At the very beginning of our legal culture, the Roman law dispensed justice based on the possibility of seeking legal redress, instituting legal proceedings. In later times, especially in continental Europe, different types of laws prevailed over the Roman legal system. Laws were conceived as abstract legal concepts that are applied to individuals and situations through more or less rigid and typical categories of cases. Today, Western legal systems can be basically classified in two models: the Anglo-Saxon common law and the continental civil law. These two systems are now becoming similar. However, to understand the existing legal and sociological processes it is necessary to bring to light what lies beneath them.
Historical evolution, reflected by daily life and practices, characterizes the different legal systems and triggers similar needs. In the British and North-American culture, the area of sociology of law has been considered as crucially important for a long time, due to the legal systems of such countries. However, as a result of the current evolution of the European law, this discipline is acquiring growing importance also in continental Europe. New out-of-court scenarios and atypical contracts are being developed. Judges are becoming creative interpreters of the law, and not simple passive executers. The gap between valid law and effective law is widening.
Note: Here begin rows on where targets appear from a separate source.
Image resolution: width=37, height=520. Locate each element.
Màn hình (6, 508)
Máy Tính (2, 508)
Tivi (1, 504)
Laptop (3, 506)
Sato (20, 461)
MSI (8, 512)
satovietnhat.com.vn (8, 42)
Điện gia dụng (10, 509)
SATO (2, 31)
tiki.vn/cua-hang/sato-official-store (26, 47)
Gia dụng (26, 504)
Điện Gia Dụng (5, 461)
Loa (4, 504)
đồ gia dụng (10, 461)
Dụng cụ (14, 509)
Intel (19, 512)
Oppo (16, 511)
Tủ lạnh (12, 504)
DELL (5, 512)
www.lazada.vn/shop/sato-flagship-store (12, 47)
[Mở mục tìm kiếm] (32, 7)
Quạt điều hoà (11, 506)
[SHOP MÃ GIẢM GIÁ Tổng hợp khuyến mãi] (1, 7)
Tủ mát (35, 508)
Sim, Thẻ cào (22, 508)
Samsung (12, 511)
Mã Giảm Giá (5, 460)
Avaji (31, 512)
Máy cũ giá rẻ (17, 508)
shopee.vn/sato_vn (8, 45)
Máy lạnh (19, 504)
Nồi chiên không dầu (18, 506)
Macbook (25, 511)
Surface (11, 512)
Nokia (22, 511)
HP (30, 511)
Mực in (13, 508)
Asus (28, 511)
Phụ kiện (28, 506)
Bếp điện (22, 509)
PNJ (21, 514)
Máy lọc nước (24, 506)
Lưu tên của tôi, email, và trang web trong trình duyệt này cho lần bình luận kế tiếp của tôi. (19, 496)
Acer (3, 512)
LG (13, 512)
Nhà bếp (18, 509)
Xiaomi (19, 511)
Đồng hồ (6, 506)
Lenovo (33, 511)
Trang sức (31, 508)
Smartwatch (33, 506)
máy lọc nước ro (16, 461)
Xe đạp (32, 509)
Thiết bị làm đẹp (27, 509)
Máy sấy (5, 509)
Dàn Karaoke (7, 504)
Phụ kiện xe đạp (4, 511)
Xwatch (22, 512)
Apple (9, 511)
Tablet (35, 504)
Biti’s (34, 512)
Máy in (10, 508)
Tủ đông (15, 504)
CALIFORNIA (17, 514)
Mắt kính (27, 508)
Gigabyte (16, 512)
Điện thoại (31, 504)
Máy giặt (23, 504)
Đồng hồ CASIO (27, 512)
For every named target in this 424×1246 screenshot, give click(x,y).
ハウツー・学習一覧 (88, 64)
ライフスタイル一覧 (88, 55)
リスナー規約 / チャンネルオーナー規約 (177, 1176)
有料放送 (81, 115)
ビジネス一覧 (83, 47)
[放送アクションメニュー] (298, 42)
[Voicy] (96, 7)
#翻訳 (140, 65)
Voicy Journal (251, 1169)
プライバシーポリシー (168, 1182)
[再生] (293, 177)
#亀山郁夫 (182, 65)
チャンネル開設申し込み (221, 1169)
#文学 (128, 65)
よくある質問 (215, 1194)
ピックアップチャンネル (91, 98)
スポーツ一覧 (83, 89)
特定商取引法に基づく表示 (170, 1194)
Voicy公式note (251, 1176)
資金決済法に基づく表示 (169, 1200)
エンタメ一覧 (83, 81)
In these times of change, sociology of law represents a basic theoretical and methodological instrument for analyzing legal facts, which becomes relevant not only for academic purposes, but also for forensic and professional goals.
Our law firm is addressing these evolving legal scenarios in strict collaboration with universities. On the one hand, the contributions from the field of sociology have led to improving constantly our legal and forensic work. On the other hand, our law firm has always tried to contribute – within the limits of a professional activity – to developing, analyzing, and controlling the sociological and legal changes, refusing to accept them passively.